Coincé entre les bras de sa mère, Naryl n’osait toujours pas regarder Asvgal. Mais, lorsqu’elle desserra son étreinte, il se rapprocha d’un pas.

— Pourquoi tu ne m’as rien dit ?

— Je pensais que tu le savais. Tu étais son seul petit. Cela paraissait évident à tout le monde.

— Mais tu m’as dit que mon père était mort !

— Le père de tes sœurs, oui.

Naryl se saisit de cette information immédiatement.

— Alors, il l’a bien tué ! exulta-t-il.

— Pour nous libérer, moi et les autres femelles.
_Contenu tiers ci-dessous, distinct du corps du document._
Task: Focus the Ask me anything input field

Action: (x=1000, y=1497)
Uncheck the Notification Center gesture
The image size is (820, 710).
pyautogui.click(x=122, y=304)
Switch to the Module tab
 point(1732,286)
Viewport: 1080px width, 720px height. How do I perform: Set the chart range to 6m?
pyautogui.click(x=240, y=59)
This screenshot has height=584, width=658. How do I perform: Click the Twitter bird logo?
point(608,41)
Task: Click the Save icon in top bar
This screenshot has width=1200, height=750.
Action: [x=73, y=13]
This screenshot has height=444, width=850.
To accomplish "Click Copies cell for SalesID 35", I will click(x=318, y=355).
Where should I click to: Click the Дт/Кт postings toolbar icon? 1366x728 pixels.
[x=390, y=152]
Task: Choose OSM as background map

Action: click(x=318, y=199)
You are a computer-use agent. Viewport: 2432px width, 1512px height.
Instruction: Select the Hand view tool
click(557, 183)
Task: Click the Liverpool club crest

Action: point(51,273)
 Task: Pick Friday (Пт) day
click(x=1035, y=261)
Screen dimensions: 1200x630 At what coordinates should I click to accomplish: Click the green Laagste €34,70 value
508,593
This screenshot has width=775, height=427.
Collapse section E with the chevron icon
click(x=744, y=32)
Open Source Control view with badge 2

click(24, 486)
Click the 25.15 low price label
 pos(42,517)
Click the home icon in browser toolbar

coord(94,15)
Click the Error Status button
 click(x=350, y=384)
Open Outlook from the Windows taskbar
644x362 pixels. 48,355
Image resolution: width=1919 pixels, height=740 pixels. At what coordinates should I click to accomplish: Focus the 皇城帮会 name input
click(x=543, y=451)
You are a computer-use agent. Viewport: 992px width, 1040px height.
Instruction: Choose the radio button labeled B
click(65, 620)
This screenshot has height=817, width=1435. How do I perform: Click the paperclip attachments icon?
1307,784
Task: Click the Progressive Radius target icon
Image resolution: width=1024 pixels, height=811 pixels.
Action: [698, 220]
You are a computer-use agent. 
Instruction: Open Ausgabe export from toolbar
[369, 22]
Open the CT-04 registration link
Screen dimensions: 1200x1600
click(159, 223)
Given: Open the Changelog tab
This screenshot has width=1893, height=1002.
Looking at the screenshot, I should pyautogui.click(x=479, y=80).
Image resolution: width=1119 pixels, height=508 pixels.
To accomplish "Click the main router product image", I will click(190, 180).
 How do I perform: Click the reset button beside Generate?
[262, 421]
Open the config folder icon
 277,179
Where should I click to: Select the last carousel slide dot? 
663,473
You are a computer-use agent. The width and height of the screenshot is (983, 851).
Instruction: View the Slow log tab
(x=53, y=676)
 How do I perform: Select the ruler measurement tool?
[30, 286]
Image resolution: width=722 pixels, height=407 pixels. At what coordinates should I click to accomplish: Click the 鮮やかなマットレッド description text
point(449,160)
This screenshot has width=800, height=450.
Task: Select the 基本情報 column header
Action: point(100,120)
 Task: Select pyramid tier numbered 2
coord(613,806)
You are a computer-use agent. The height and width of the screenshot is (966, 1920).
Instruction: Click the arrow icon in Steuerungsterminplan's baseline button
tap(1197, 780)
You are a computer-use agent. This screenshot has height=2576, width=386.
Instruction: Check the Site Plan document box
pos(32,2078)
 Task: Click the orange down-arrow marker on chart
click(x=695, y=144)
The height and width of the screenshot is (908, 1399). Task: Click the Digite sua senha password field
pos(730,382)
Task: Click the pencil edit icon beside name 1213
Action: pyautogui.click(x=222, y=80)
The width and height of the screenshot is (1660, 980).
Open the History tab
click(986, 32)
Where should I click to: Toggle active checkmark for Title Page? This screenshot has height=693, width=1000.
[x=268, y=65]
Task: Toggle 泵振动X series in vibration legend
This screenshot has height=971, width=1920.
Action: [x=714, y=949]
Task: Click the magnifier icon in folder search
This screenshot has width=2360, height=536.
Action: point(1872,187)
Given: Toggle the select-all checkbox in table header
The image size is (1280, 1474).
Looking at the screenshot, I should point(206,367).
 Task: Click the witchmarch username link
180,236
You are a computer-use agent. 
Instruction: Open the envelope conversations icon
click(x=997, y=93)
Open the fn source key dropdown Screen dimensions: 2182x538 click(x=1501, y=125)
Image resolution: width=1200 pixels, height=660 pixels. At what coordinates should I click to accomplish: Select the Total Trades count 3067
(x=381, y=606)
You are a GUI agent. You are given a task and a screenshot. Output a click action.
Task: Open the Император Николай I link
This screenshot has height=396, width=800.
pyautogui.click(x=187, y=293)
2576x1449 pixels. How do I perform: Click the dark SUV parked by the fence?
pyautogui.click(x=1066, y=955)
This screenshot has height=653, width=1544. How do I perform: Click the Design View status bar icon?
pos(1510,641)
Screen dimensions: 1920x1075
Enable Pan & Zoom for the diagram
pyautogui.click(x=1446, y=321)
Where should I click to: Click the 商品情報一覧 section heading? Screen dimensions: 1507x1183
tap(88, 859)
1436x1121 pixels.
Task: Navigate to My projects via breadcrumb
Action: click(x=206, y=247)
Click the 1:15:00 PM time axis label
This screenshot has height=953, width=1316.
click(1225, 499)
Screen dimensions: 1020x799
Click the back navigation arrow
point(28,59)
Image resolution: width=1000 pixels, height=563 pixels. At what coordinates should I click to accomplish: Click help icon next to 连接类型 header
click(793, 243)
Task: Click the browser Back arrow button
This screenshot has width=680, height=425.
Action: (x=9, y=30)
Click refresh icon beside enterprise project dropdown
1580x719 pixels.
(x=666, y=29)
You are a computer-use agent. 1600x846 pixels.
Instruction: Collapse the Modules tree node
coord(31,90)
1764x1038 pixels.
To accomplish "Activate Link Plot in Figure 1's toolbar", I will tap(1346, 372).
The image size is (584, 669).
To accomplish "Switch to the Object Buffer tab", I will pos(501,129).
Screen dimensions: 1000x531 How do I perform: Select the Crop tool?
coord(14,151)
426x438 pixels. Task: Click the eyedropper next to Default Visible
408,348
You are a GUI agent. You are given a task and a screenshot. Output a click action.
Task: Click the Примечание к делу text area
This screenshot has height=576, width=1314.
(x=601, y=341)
Laisse-moi te raconter.

Naryl chassa cette idée d’un revers de main.

— Je ne veux rien écouter ! Il t’a chanté des mensonges. Et toi, tu le crois !

— Chut, chuinta Naïhryn, apaisante. Assieds-toi et écoute.

Naryl finit par s’asseoir, à contrecœur. Du coin de l’œil, il jeta un regard furtif à Asvgal derrière sa mère. Ce dernier était resté debout, le visage toujours aussi insondable. Il ne disait rien, mais il écoutait, lui aussi.

Assise en tailleur devant lui, sans cesser de caresser la chevelure de son fils, Naïhryn se mit à raconter.